Reference Values for the Thermal Conductivity of Selected Gases at 25°C and 0.1 MPa based on experimental viscosity ratios with accurate (λ/η) ratios.

Gas	λ / W m−1 K−1	U(λ) / W m−1 K−1
He	0.1550008	0.0000030
Ar	0.017668	0.000010
Xe	0.005505	0.000012
Ne	0.049193	0.000032
Kr	0.009457	0.000006

Dilute-gas transport properties evaluated from abinitio pair potential functions are strictly evaluated in the limit of zero density. For comparisons with experiment, values obtained from theory should be adjusted to match the pressure at which the measurement was made using the initial density dependence of that transport property. This initial density dependence is temperature dependent and can be estimated using the Rainwater-Friend corresponding-states theory;¹³ such adjustments are negligible at 0.1 MPa for helium at 25 °C. The values of λ_Ne, λ_Ar, λ_Kr, and λ_Xe at 25 °C listed in Table 1 have already had this adjustment applied using the initial density dependence from Bich et al.,⁹ which amounts to approximately 0.04%, 0.23 %, 0.41 %, and 0.71 %, respectively.

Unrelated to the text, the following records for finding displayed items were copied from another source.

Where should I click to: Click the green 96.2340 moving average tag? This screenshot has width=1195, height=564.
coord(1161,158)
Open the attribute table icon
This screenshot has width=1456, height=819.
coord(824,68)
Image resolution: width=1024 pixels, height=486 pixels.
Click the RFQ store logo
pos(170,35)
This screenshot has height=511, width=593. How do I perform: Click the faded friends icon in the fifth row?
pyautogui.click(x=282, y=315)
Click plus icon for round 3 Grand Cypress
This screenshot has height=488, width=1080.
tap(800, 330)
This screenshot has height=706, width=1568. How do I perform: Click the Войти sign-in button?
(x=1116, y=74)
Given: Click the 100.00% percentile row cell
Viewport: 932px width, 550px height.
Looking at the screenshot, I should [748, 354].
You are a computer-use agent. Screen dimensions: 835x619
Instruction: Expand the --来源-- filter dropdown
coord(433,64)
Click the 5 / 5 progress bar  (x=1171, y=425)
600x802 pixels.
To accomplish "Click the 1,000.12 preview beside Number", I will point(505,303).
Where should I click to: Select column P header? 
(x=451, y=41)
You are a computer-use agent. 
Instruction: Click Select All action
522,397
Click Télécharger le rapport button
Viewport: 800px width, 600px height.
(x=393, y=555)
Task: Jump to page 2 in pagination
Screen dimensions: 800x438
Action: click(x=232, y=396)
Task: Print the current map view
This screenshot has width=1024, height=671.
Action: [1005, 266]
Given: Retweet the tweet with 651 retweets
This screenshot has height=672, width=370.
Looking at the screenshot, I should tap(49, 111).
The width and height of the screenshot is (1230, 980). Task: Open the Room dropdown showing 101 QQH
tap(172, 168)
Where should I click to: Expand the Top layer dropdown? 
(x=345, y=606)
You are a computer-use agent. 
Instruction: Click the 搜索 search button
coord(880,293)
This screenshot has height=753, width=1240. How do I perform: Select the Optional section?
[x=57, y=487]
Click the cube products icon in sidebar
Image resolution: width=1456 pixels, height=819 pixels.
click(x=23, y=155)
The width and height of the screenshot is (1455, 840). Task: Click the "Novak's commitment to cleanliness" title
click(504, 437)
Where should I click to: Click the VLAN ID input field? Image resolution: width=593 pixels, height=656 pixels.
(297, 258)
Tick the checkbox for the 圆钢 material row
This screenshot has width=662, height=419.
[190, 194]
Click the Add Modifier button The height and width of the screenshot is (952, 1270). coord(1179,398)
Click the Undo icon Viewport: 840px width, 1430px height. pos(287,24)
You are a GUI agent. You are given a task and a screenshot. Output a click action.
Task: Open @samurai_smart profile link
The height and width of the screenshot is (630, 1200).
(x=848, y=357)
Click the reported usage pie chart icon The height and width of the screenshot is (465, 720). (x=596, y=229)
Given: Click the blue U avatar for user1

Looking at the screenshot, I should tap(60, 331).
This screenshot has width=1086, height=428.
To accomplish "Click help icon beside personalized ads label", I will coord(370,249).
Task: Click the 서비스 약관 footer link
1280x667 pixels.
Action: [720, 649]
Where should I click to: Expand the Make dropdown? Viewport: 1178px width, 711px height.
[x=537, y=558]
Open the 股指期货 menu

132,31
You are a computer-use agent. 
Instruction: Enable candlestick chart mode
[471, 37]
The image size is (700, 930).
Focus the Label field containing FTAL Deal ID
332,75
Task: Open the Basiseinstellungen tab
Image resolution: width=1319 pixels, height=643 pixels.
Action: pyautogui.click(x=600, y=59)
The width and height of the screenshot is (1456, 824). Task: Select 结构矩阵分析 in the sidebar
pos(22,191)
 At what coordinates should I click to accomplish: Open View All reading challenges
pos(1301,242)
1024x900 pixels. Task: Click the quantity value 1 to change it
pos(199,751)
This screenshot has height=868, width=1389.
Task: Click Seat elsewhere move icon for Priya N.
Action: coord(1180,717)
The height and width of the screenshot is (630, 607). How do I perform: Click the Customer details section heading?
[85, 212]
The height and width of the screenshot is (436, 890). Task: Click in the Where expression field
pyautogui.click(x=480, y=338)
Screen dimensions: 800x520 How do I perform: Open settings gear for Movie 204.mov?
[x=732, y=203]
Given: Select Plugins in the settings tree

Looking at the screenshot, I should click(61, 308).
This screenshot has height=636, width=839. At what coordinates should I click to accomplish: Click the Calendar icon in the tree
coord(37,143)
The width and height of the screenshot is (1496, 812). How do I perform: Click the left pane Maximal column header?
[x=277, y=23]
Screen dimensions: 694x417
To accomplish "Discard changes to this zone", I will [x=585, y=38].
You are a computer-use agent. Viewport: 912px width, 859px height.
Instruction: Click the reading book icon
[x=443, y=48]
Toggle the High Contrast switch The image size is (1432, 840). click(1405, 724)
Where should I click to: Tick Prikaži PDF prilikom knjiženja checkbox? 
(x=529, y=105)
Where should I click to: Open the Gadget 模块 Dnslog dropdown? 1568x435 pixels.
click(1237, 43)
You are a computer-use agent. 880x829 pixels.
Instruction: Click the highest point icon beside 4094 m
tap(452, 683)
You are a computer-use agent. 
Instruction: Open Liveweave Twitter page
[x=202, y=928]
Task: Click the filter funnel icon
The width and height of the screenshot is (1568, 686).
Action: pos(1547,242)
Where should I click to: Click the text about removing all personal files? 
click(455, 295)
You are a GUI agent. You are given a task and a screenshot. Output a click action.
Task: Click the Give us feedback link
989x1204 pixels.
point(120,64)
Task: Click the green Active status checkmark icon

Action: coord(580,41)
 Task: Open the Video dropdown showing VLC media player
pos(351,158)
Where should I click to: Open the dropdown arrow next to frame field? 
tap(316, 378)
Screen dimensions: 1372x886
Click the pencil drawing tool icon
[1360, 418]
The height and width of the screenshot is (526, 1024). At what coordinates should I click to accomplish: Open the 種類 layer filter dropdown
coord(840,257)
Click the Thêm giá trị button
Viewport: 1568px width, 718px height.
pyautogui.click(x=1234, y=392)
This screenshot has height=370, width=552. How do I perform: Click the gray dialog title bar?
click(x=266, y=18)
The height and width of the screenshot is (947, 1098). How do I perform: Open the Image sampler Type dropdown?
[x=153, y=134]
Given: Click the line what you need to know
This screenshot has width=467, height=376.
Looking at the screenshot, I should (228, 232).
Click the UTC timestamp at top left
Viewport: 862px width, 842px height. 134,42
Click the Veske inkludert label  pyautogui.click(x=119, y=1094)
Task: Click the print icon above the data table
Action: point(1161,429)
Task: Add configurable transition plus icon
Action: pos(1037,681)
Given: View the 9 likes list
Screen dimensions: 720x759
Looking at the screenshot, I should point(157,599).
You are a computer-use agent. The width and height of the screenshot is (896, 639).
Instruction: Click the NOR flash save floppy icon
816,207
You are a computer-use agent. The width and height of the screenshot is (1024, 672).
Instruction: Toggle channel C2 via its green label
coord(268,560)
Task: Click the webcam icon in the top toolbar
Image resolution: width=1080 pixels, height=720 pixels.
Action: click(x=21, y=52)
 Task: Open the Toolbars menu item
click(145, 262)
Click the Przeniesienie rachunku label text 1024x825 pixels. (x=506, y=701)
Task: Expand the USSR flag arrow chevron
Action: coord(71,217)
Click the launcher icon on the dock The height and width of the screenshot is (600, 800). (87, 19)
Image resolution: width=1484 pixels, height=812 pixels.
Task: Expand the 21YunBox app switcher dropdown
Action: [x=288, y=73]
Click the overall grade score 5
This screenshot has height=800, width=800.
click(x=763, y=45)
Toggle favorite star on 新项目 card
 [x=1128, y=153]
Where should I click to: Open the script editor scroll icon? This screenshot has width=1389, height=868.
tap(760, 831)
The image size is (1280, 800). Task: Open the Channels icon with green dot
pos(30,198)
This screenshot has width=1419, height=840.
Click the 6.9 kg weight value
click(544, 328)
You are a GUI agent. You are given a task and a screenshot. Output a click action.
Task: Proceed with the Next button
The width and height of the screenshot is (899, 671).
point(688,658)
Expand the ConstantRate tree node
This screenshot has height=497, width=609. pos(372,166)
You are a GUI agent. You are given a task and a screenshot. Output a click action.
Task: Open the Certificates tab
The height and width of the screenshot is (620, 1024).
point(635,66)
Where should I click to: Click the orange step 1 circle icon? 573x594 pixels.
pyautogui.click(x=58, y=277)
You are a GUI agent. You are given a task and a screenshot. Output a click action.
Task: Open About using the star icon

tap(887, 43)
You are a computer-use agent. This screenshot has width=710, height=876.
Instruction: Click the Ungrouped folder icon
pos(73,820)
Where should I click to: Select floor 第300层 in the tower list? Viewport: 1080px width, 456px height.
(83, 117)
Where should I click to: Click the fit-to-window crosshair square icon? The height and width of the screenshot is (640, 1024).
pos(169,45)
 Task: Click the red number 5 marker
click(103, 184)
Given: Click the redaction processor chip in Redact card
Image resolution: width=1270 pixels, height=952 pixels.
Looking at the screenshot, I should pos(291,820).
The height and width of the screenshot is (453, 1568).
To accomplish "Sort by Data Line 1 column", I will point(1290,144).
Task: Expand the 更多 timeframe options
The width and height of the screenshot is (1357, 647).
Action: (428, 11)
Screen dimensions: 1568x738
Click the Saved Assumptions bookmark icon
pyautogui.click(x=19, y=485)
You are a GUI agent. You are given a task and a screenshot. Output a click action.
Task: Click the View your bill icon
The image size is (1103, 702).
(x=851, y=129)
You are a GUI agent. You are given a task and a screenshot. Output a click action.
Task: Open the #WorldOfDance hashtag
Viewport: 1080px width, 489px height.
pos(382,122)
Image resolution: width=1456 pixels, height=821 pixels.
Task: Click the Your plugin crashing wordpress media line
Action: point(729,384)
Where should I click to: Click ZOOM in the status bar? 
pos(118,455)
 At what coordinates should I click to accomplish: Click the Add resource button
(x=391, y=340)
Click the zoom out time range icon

Remarkably, the modern reference values for the noble gases at 25 °C and 0.1 MPa listed above differ from values for the thermal conductivity of noble gases (Table 2) recommended by Kestin et al.¹⁴ in 1980 by less than 0.42 %. This is essentially within the expanded relative uncertainty estimated by Kestin et al. ¹⁴ (0.6% in the range 25–200 °C, and 1% in the range 200 – 500 °C, at the 95% confidence level). We recommend using the values presented above in Table 1 for the thermal conductivity of gases at 298.15 K and 0.1 MPa. For higher temperatures, Table 2 can still be employed directly to obtain the thermal conductivity of the gas.

TABLE 2.

Values Recommended by Kestin et al.¹⁴ in 1980 for the Thermal Conductivity of Noble Gases at 0.1 MPa. These are consistent with modern reference values anchored to the properties of helium calculated ab initio at the level of the uncertainty estimated by Kestin et al.¹⁴

Thermal Conductivity, Wm−1 K−1
t/°C	Helium	Neon	Argon	Krypton	Xenon
25	0.1553	0.04924	0.01767	0.009451	0.005482
100	0.1811	0.05784	0.02136	0.01163	0.006852
200	0.2139	0.06743	0.02559	0.01418	0.008534
300	0.2447	0.07679	0.02960	0.01650	0.01007
400	0.2741	0.08534	0.03314	0.01864	0.01149
500	0.3020	0.09339	0.03650	0.02064	0.01281

For higher pressures, up to 30 MPa and at a temperature of 27.5 °C, the thermal conductivity of argon gas is represented by the equation,¹⁴ (corrected for the current valid equation of state for argon¹⁵)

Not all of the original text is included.